First released in 1805, Pernod was the first absinthe produced in France. It was the most popular brand of absinthe throughout the 19th century, but was banned (along with all other absinthes) in 1915, after the spirit was accused of having psychoactive affects.
The recipe actually dates back to the 1790s, when a Dr. Pierre Ordinaire created a distilled medicine in Switzerland. The recipe came to Henri Louis Pernod after a business deal, and he established his own distillery in France. It would change drinking in France forever, with the town of Pontarlier in the country’s east transformed from a small town for mountain crossings, to a city of 28 different distilleries.

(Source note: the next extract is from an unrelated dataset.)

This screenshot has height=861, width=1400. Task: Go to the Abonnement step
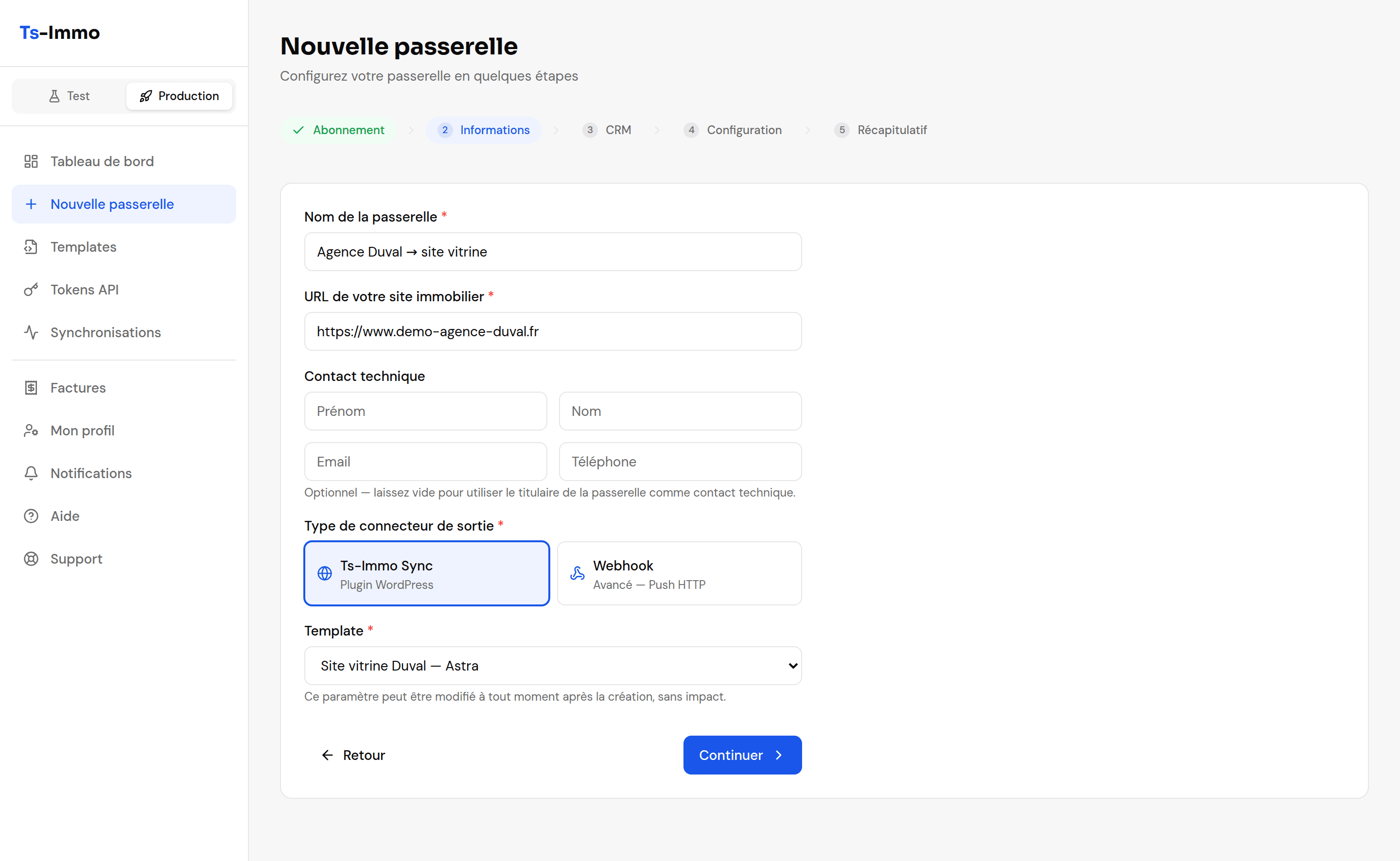click(x=338, y=130)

Pernod is produced at the Caves Byrrh distillery, which also makes the famous Byrrh liqueur, and continues to use wormwood from the Pontarlier region. After the ban on absinthe was lifted in the early 2000’s, Pernod released a bottling which was said to be very close to the pastis liqueur they were already making. The formula has been revised in recent years.
The absinthe itself offers a floral liquorice note, with flavours of violet, rose, and honeysuckle accompanied by star anise, black liquorice, coriander, fennel and other grassy herbs. Overall it is a fresh and slightly drying palate.
Pernod has a pale green hue which louches pleasantly when cold water is added. Bottled at 68% ABV, this is an old-school, powerful absinthe.
One of the classics, a must-try for any absinthe fan.